Entretanto, voltando ao paradoxo, seus defensores podem dizer: "Deus, sendo onipotente, poderia criar um mundo com liberdade e, ainda sim, sem maldade." Mas essa afirmação baseia-se em um espantalho do que significa onipotência na perspectiva cristã. A Bíblia ensina que Deus não pode fazer algo contrário ao seu caráter, pois ele deixaria de ser Deus. Por exemplo: Deus não pode pecar, pois ele deixaria de ser santo. Assim, Deus, sendo um ser racional não pode produzir impossibilidades lógicas, tais como um triângulo de mais de três lados, pois deixaria de ser um triângulo. Da mesma forma, Deus não poderia criar um mundo em que seres livres não pudessem fazer escolhas livres, sem que isso significasse o fim de sua liberdade verdadeira. Todo o trilema de Epicuro cai por aqui, mas há ainda um ponto importante para esse debate.

3. Deus pode ter razões moralmente suficientes para permitir que o mal aconteça

Esse argumento é desenvolvido pelo apologista cristão Willian Laine Craig no livro "Apologética para questões difíceis da vida" e responde o problema do mal em uma perspectiva diferente. De acordo com o esquema bíblico, Deus conduz a história humana em direção a um fim previsto e determinado. Imagine a complexidade de dirigir um mundo de criaturas livres em direção a um fim sem necessariamente violar as liberdades dos seres contingentes. Pode ser que, no intuito de se chegar a um fim determinado, Deus possa permitir que ações pecaminosas e maldades dos seres contingentes entrem no cenário.

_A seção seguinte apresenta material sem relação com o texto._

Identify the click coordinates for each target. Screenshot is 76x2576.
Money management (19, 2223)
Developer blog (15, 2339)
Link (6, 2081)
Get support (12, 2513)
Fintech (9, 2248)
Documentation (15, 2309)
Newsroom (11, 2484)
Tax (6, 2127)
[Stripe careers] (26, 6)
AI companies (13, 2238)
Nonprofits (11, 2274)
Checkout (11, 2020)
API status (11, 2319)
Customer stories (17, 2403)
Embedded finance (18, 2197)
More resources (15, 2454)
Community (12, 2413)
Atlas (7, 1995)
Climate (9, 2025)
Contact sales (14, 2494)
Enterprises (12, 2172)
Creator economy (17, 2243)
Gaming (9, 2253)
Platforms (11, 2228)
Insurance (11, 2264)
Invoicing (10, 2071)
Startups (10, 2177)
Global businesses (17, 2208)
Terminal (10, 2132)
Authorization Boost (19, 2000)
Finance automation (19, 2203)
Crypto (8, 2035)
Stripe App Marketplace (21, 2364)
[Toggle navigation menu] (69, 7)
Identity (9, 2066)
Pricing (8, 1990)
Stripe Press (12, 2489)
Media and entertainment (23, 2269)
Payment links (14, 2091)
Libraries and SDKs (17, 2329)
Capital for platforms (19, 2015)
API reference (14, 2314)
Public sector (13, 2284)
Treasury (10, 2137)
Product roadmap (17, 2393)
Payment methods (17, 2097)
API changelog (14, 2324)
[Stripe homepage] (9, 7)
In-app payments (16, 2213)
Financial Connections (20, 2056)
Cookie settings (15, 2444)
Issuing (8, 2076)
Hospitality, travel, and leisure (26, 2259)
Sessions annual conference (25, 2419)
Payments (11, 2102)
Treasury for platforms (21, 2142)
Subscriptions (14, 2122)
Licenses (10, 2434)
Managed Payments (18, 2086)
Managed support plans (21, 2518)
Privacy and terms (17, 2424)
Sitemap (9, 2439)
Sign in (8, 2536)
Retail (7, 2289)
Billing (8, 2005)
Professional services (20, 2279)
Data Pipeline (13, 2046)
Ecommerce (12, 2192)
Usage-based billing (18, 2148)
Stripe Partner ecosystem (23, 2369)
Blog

Uma vez que contemplamos a providência divina sobre a história, torna-se evidente que é impossível para observadores limitados especular sobre a probabilidade de Deus ter razões morais suficientes para os males que ocorrem. Nenhum ateu conseguiu responder isso, porque não somos capazes de conhecer os planos de Deus. O máximo que podemos fazer é ver o que a Bíblia nos diz a respeito disso.

Primeiro, a Escritura diz que o mal é resultado do pecado e a raça humana está em estado de rebelião contra Deus e seu propósito. Romanos 1 diz que a humanidade, em vez de se submeter a Deus e adorá-lo, se rebelou, decidiu seguir seu próprio caminho e passou a adorar a criação ao invés do Criador. Por isso, Deus os ENTREGOU à sua própria vontade, às suas paixões, aos seus pecados e as consequências dos mesmos. Portanto, a depravação humana é responsável pelos males existentes.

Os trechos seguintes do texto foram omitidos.